YOUR GOAL
Turn every line of the records below into a JSON list of strings, with one string per line and blank lines omitted.

DATA EXCERPTS
■ ■ ■
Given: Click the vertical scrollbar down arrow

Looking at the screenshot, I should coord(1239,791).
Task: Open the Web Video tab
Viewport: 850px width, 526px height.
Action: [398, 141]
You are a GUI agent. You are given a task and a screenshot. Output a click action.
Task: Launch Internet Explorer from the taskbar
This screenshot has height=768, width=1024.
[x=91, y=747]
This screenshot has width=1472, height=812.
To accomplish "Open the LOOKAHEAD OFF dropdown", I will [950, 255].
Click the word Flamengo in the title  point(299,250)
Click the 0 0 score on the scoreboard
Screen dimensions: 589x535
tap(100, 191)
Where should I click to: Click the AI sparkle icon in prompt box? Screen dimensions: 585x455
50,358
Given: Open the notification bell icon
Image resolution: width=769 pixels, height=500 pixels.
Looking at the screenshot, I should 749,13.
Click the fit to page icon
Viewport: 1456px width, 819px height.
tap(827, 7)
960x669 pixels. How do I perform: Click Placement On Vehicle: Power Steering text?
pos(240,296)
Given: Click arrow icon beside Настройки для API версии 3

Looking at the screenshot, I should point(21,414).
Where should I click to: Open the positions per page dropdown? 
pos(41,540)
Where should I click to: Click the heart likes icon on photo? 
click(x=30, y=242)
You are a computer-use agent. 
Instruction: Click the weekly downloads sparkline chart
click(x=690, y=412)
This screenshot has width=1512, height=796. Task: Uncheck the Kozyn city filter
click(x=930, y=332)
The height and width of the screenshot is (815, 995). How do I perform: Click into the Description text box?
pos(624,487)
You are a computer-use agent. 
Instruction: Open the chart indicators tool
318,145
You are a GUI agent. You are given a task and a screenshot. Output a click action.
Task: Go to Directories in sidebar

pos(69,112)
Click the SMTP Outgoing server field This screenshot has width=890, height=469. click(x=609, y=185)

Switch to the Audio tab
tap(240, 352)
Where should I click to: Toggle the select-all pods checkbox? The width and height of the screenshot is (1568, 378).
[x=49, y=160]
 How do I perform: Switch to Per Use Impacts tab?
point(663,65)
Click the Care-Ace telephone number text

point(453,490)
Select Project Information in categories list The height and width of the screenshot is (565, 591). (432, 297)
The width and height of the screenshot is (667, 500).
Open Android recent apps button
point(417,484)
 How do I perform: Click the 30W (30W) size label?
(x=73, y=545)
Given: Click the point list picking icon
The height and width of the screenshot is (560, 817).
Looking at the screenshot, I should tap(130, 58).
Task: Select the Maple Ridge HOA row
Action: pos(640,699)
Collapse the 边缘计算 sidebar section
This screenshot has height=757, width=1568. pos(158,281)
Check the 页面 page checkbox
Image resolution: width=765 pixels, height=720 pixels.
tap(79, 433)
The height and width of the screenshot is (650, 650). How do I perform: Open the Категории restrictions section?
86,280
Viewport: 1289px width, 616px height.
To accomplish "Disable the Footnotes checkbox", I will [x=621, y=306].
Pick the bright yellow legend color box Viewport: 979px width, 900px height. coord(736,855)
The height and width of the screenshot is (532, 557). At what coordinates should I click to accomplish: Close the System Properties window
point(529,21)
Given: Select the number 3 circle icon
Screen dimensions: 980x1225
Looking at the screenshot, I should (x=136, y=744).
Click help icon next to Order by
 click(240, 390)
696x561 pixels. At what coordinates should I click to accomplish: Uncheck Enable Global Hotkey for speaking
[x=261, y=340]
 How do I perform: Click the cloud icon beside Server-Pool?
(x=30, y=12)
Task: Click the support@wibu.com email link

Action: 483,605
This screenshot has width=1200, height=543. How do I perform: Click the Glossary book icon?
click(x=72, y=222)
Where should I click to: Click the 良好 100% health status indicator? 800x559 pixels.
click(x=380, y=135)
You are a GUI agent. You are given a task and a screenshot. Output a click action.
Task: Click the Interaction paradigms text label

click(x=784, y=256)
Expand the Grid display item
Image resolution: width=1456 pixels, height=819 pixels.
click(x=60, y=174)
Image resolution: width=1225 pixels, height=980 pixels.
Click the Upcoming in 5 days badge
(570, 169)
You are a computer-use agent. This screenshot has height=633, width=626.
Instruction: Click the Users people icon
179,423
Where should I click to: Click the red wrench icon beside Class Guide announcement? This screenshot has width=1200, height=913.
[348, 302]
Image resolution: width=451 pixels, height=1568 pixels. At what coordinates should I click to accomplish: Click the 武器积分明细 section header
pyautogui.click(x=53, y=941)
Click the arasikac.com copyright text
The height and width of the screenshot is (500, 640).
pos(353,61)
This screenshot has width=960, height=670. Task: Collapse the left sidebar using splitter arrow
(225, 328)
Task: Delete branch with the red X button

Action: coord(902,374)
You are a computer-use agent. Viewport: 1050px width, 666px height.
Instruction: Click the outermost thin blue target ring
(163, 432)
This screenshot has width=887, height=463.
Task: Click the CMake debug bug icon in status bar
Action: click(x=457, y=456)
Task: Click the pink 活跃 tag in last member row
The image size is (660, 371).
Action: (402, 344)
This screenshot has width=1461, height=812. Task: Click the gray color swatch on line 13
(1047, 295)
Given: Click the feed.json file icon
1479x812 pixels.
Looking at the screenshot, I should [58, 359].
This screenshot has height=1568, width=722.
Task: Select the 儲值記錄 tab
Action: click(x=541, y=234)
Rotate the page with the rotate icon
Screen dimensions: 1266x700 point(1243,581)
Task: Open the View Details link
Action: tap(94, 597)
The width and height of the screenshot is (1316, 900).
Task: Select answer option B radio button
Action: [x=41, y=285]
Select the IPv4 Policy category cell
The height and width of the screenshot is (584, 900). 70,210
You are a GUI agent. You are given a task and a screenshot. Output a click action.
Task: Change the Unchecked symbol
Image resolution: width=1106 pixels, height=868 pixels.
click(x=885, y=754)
■ ■ ■
PROBLEM SOLUTION
[
  "Given: Click the vertical scrollbar down arrow",
  "Looking at the screenshot, I should coord(1239,791).",
  "Task: Open the Web Video tab",
  "Viewport: 850px width, 526px height.",
  "Action: [398, 141]",
  "You are a GUI agent. You are given a task and a screenshot. Output a click action.",
  "Task: Launch Internet Explorer from the taskbar",
  "This screenshot has height=768, width=1024.",
  "[x=91, y=747]",
  "This screenshot has width=1472, height=812.",
  "To accomplish \"Open the LOOKAHEAD OFF dropdown\", I will [950, 255].",
  "Click the word Flamengo in the title  point(299,250)",
  "Click the 0 0 score on the scoreboard",
  "Screen dimensions: 589x535",
  "tap(100, 191)",
  "Where should I click to: Click the AI sparkle icon in prompt box? Screen dimensions: 585x455",
  "50,358",
  "Given: Open the notification bell icon",
  "Image resolution: width=769 pixels, height=500 pixels.",
  "Looking at the screenshot, I should 749,13.",
  "Click the fit to page icon",
  "Viewport: 1456px width, 819px height.",
  "tap(827, 7)",
  "960x669 pixels. How do I perform: Click Placement On Vehicle: Power Steering text?",
  "pos(240,296)",
  "Given: Click arrow icon beside Настройки для API версии 3",
  "Looking at the screenshot, I should point(21,414).",
  "Where should I click to: Open the positions per page dropdown? ",
  "pos(41,540)",
  "Where should I click to: Click the heart likes icon on photo? ",
  "click(x=30, y=242)",
  "You are a computer-use agent. ",
  "Instruction: Click the weekly downloads sparkline chart",
  "click(x=690, y=412)",
  "This screenshot has width=1512, height=796. Task: Uncheck the Kozyn city filter",
  "click(x=930, y=332)",
  "The height and width of the screenshot is (815, 995). How do I perform: Click into the Description text box?",
  "pos(624,487)",
  "You are a computer-use agent. ",
  "Instruction: Open the chart indicators tool",
  "318,145",
  "You are a GUI agent. You are given a task and a screenshot. Output a click action.",
  "Task: Go to Directories in sidebar",
  "pos(69,112)",
  "Click the SMTP Outgoing server field This screenshot has width=890, height=469. click(x=609, y=185)",
  "Switch to the Audio tab",
  "tap(240, 352)",
  "Where should I click to: Toggle the select-all pods checkbox? The width and height of the screenshot is (1568, 378).",
  "[x=49, y=160]",
  " How do I perform: Switch to Per Use Impacts tab?",
  "point(663,65)",
  "Click the Care-Ace telephone number text",
  "point(453,490)",
  "Select Project Information in categories list The height and width of the screenshot is (565, 591). (432, 297)",
  "The width and height of the screenshot is (667, 500).",
  "Open Android recent apps button",
  "point(417,484)",
  " How do I perform: Click the 30W (30W) size label?",
  "(x=73, y=545)",
  "Given: Click the point list picking icon",
  "The height and width of the screenshot is (560, 817).",
  "Looking at the screenshot, I should tap(130, 58).",
  "Task: Select the Maple Ridge HOA row",
  "Action: pos(640,699)",
  "Collapse the 边缘计算 sidebar section",
  "This screenshot has height=757, width=1568. pos(158,281)",
  "Check the 页面 page checkbox",
  "Image resolution: width=765 pixels, height=720 pixels.",
  "tap(79, 433)",
  "The height and width of the screenshot is (650, 650). How do I perform: Open the Категории restrictions section?",
  "86,280",
  "Viewport: 1289px width, 616px height.",
  "To accomplish \"Disable the Footnotes checkbox\", I will [x=621, y=306].",
  "Pick the bright yellow legend color box Viewport: 979px width, 900px height. coord(736,855)",
  "The height and width of the screenshot is (532, 557). At what coordinates should I click to accomplish: Close the System Properties window",
  "point(529,21)",
  "Given: Select the number 3 circle icon",
  "Screen dimensions: 980x1225",
  "Looking at the screenshot, I should (x=136, y=744).",
  "Click help icon next to Order by",
  " click(240, 390)",
  "696x561 pixels. At what coordinates should I click to accomplish: Uncheck Enable Global Hotkey for speaking",
  "[x=261, y=340]",
  " How do I perform: Click the cloud icon beside Server-Pool?",
  "(x=30, y=12)",
  "Task: Click the support@wibu.com email link",
  "Action: 483,605",
  "This screenshot has width=1200, height=543. How do I perform: Click the Glossary book icon?",
  "click(x=72, y=222)",
  "Where should I click to: Click the 良好 100% health status indicator? 800x559 pixels.",
  "click(x=380, y=135)",
  "You are a GUI agent. You are given a task and a screenshot. Output a click action.",
  "Task: Click the Interaction paradigms text label",
  "click(x=784, y=256)",
  "Expand the Grid display item",
  "Image resolution: width=1456 pixels, height=819 pixels.",
  "click(x=60, y=174)",
  "Image resolution: width=1225 pixels, height=980 pixels.",
  "Click the Upcoming in 5 days badge",
  "(570, 169)",
  "You are a computer-use agent. This screenshot has height=633, width=626.",
  "Instruction: Click the Users people icon",
  "179,423",
  "Where should I click to: Click the red wrench icon beside Class Guide announcement? This screenshot has width=1200, height=913.",
  "[348, 302]",
  "Image resolution: width=451 pixels, height=1568 pixels. At what coordinates should I click to accomplish: Click the 武器积分明细 section header",
  "pyautogui.click(x=53, y=941)",
  "Click the arasikac.com copyright text",
  "The height and width of the screenshot is (500, 640).",
  "pos(353,61)",
  "This screenshot has width=960, height=670. Task: Collapse the left sidebar using splitter arrow",
  "(225, 328)",
  "Task: Delete branch with the red X button",
  "Action: coord(902,374)",
  "You are a computer-use agent. Viewport: 1050px width, 666px height.",
  "Instruction: Click the outermost thin blue target ring",
  "(163, 432)",
  "This screenshot has width=887, height=463.",
  "Task: Click the CMake debug bug icon in status bar",
  "Action: click(x=457, y=456)",
  "Task: Click the pink 活跃 tag in last member row",
  "The image size is (660, 371).",
  "Action: (402, 344)",
  "This screenshot has width=1461, height=812. Task: Click the gray color swatch on line 13",
  "(1047, 295)",
  "Given: Click the feed.json file icon",
  "1479x812 pixels.",
  "Looking at the screenshot, I should [58, 359].",
  "This screenshot has height=1568, width=722.",
  "Task: Select the 儲值記錄 tab",
  "Action: click(x=541, y=234)",
  "Rotate the page with the rotate icon",
  "Screen dimensions: 1266x700 point(1243,581)",
  "Task: Open the View Details link",
  "Action: tap(94, 597)",
  "The width and height of the screenshot is (1316, 900).",
  "Task: Select answer option B radio button",
  "Action: [x=41, y=285]",
  "Select the IPv4 Policy category cell",
  "The height and width of the screenshot is (584, 900). 70,210",
  "You are a GUI agent. You are given a task and a screenshot. Output a click action.",
  "Task: Change the Unchecked symbol",
  "Image resolution: width=1106 pixels, height=868 pixels.",
  "click(x=885, y=754)"
]